Ontario Auditor General Bonnie Lysyk found some serious regulatory gaps in FSCO’s oversight in her report, published last week. “Weaknesses in FSCO’s online licensing system allow life-insurance agents to hold active licences without having entered proper information about whether they have insurance for errors and omissions (to cover client financial losses arising from agent negligence or fraud),” wrote Lysyk. “FSCO has also renewed licences of agents who were disciplined by other financial service regulators, those who declared bankruptcy, and those with criminal records, because it did not investigate their applications.”

All life insurance agents in Ontario are required by law to have E&O coverage. Current E&O regulations stipulate each agent complies with the Insurance Act, the regulations and the agent’s licence. This includes ensuring that agents maintain the required E&O insurance coverage.
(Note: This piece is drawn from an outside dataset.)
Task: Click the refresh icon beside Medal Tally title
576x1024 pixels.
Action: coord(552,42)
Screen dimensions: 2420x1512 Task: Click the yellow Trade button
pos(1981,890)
But according to Lysyk, FSCO "does not verify the information,” in its online licensing system database of life insurance agents, to ensure that they "have accurately reported on whether they have errors and omissions insurance.”

Lysyk recommended that FSCO establish agreements, with the E&O insurance providers of all life insurance agents, "to provide FSCO with timely information on agents' compliance with insurance requirements, and information about consumer claims made against agents."
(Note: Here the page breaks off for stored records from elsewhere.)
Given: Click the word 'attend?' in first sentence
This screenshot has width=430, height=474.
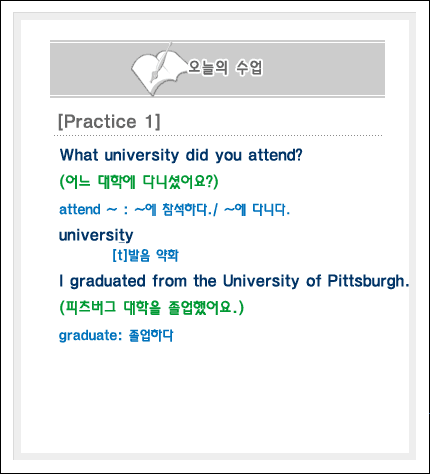Looking at the screenshot, I should click(x=275, y=155).
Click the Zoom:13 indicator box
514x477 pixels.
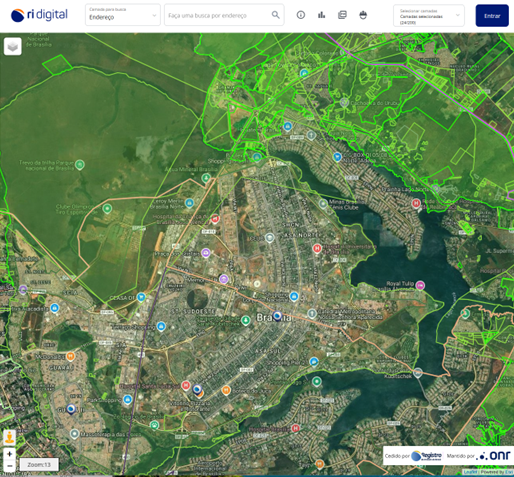tap(39, 464)
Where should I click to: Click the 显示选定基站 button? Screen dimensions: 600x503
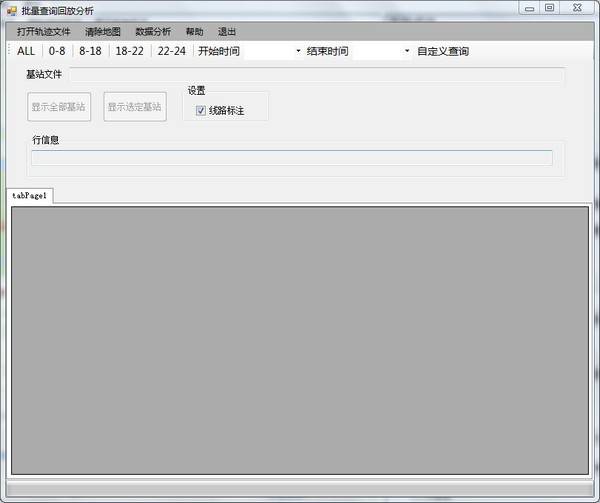[x=135, y=106]
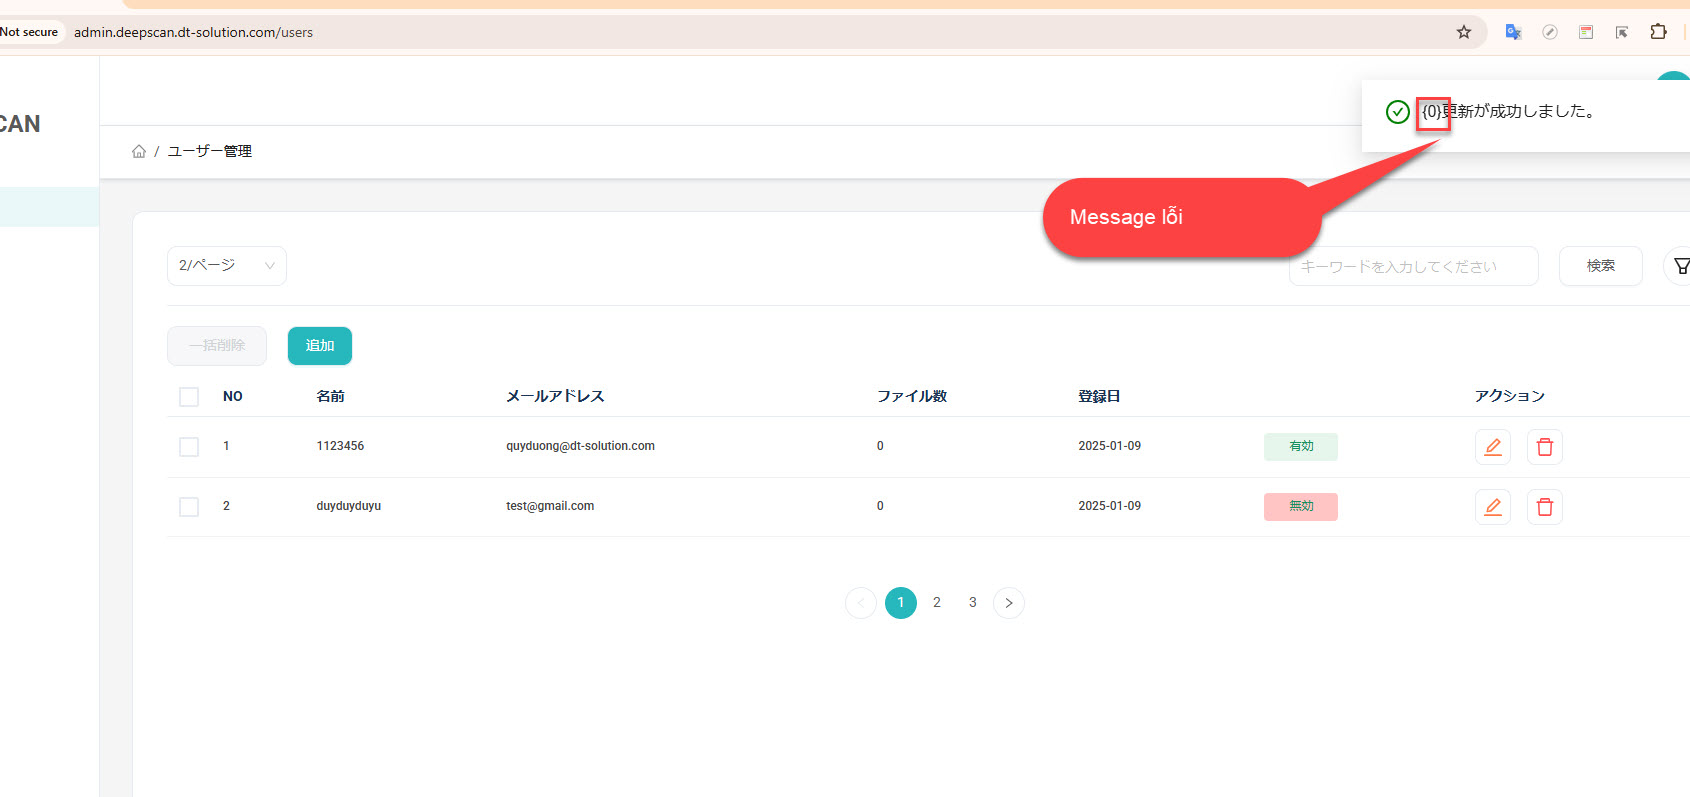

“FSCO will explore establishing information-sharing with E&O insurers to ensure full agent compliance, and to receive current information about claims made against agents,” FSCO said. “FSCO is also undertaking enhancements to its on-line licensing system for regulated entities.”

FSCO directly regulated only 18 of 339 insurance companies operating in Ontario. OSFI regulates 279 of those insurers while 42 are farm mutual insurance firms, which are examined by the Ontario Mutual Insurance Association, which FSCO currently oversees.

"It is inefficient for FSCO to oversee such a small number of companies, and it would likely be more practical to establish arrangements with OSFI to oversee all insurers," wrote Lysyk.

FSCO responded saying, “FSCO continues to carefully review all of the report’s recommendations to determine how best they can be implemented; and will also continue to apply modern principles of risk-based regulation to assess compliance risks and the deployment of its resources to fulfill its mandate, in accordance with its published Regulatory Framework.”